| What is required |
Everything from the line holding "This screenshot has width=840, height=1428." through the last line of the records should be repeated word for word, and pictures should be omitted.

[The data — start]

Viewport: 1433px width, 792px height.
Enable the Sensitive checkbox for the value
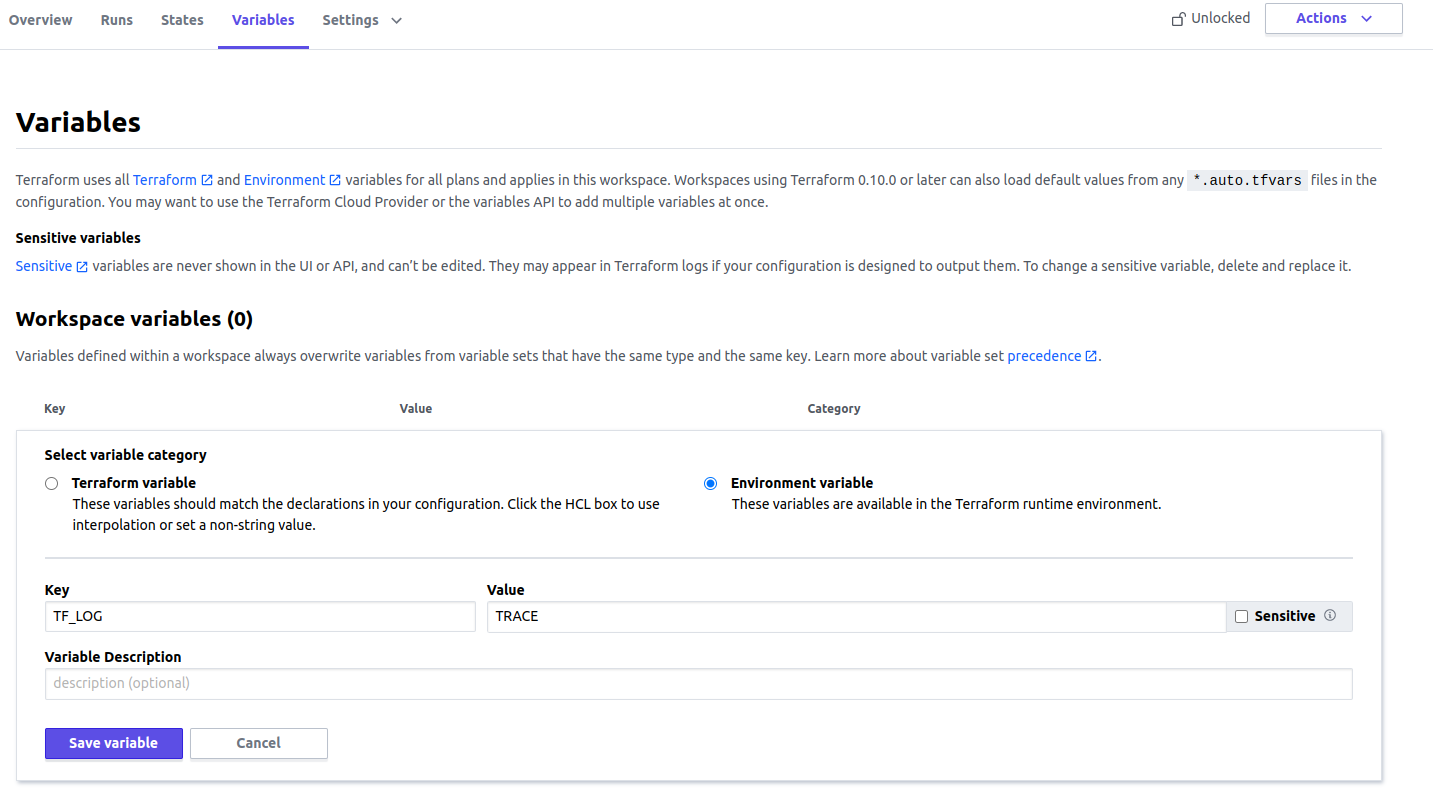[x=1241, y=616]
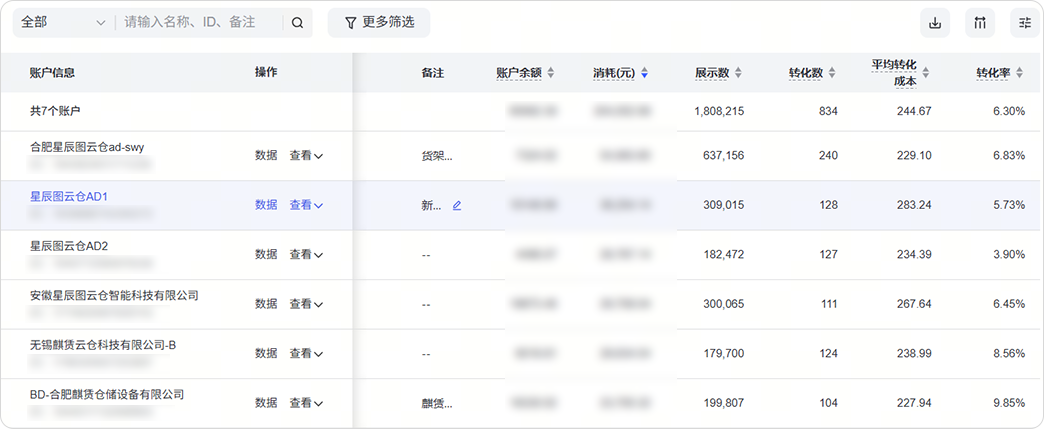
Task: Sort by 消耗(元) column arrows
Action: (x=645, y=73)
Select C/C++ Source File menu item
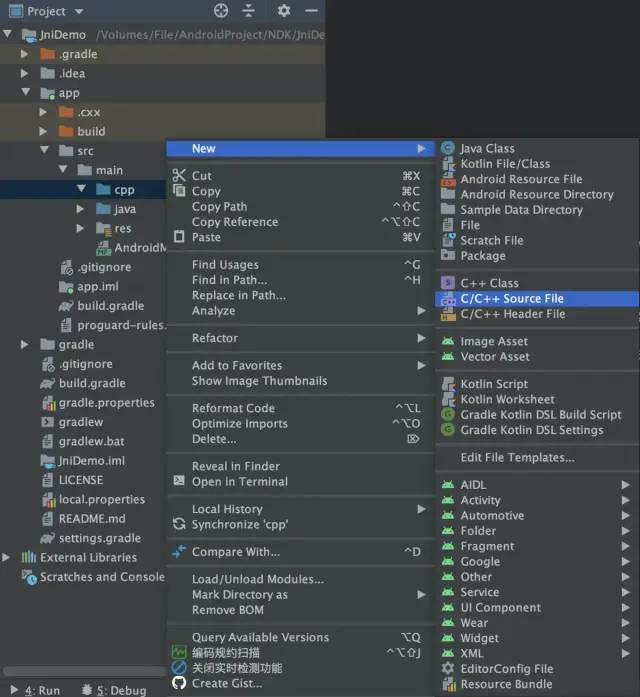This screenshot has width=640, height=697. (x=511, y=298)
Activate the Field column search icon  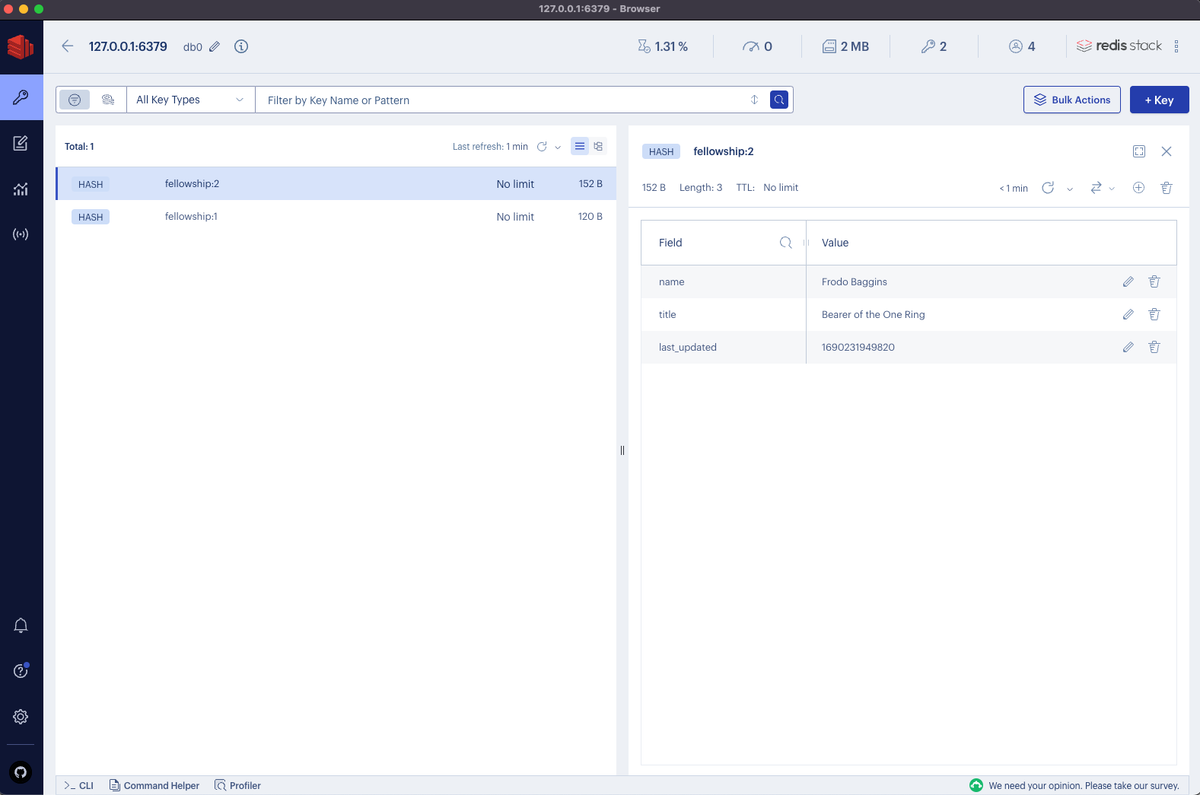click(x=785, y=242)
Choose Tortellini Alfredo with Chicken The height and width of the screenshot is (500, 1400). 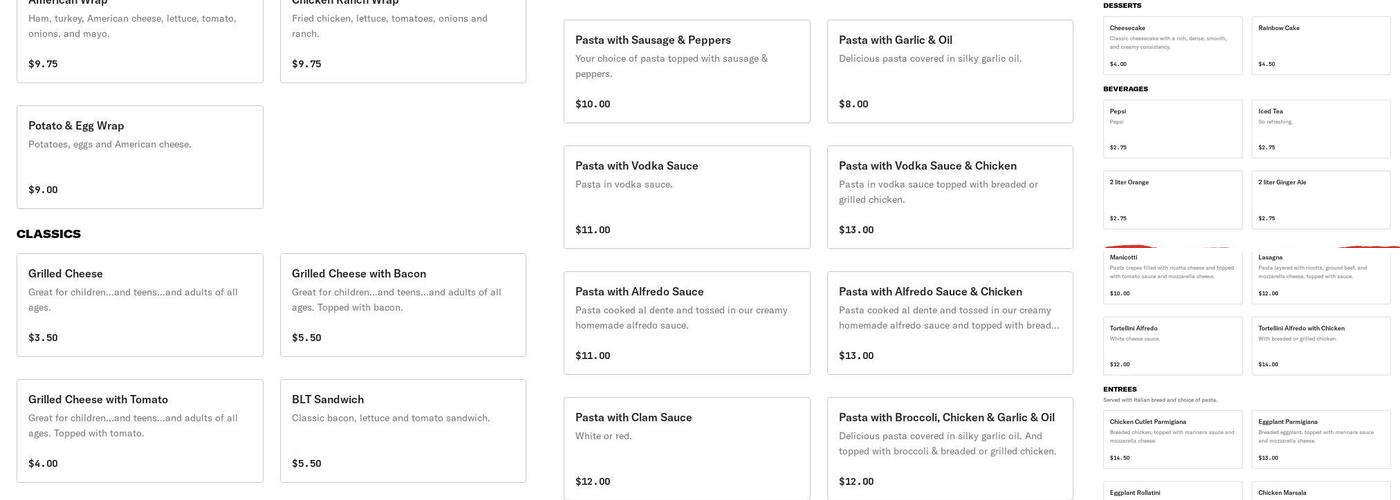1321,346
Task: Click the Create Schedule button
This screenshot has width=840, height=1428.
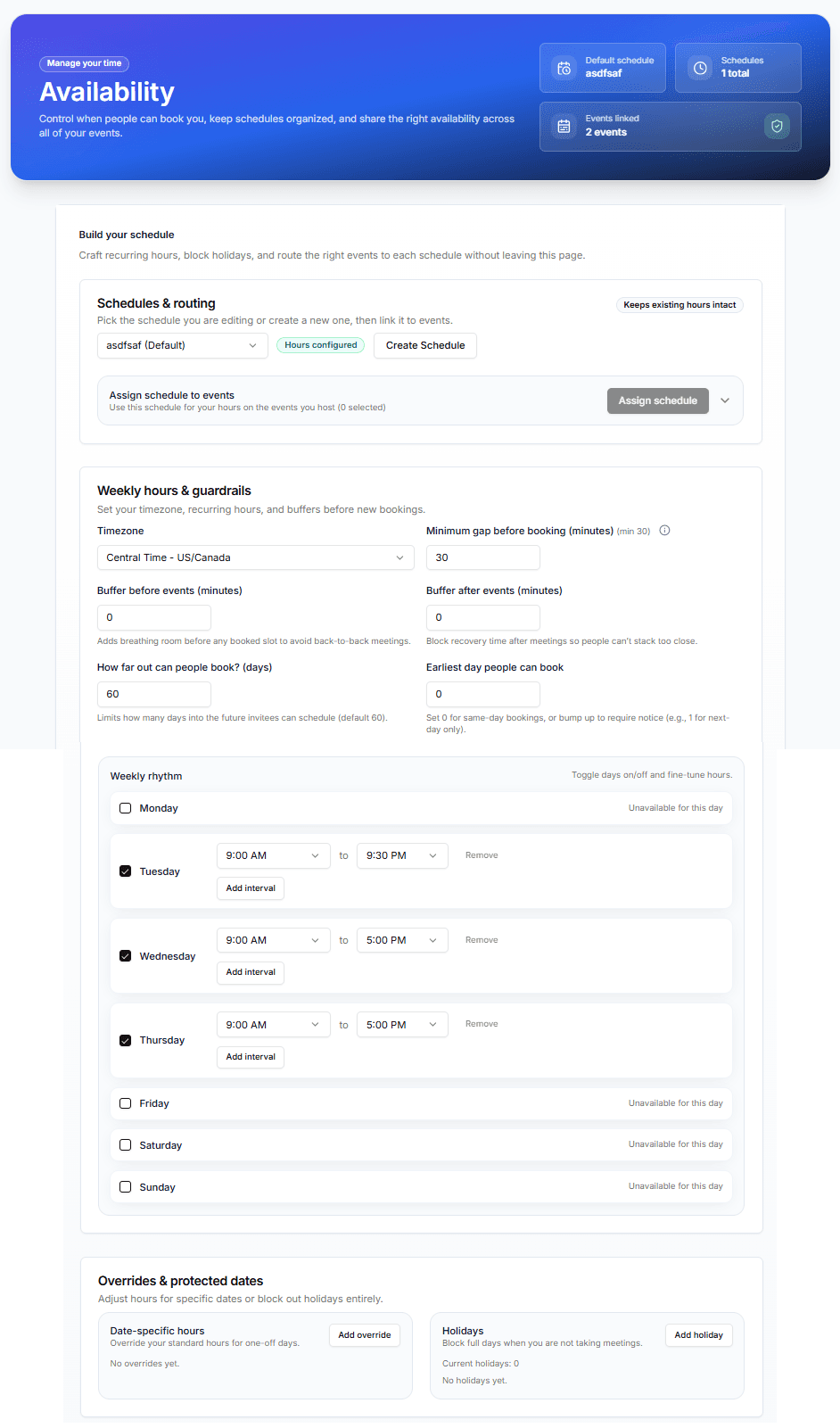Action: [x=425, y=345]
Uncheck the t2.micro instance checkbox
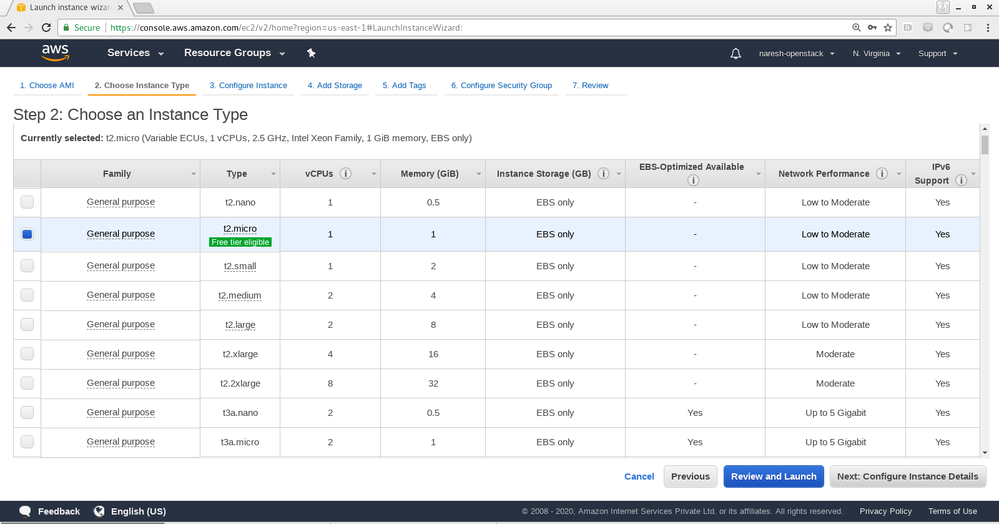This screenshot has width=999, height=524. pos(27,234)
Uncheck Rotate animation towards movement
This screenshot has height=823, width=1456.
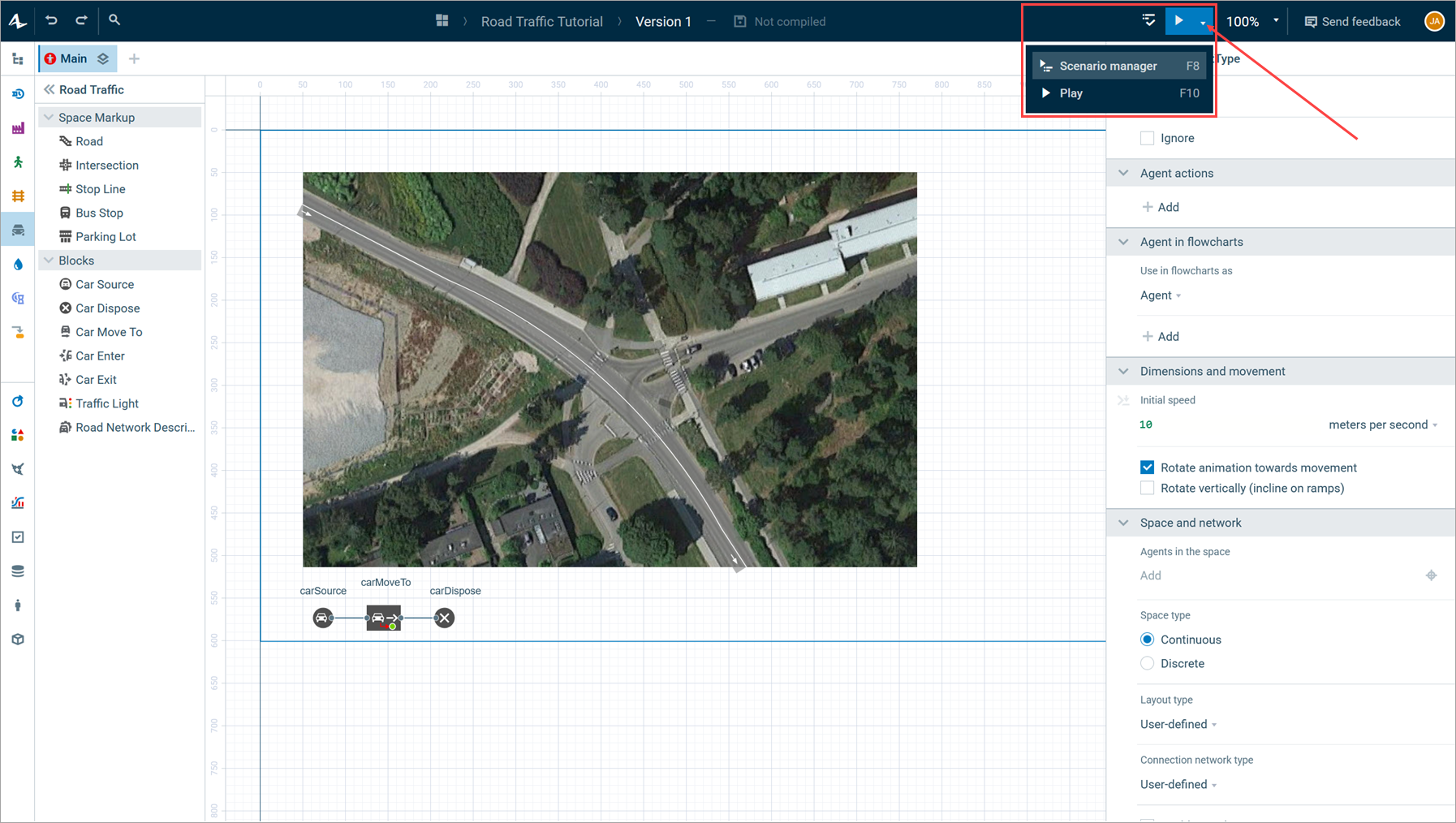click(1147, 468)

[The data — finish]

| Response area |
This screenshot has width=840, height=1428.
Action: [x=425, y=345]
Uncheck the t2.micro instance checkbox
This screenshot has width=999, height=524. pos(27,234)
Uncheck Rotate animation towards movement
This screenshot has height=823, width=1456.
click(1147, 468)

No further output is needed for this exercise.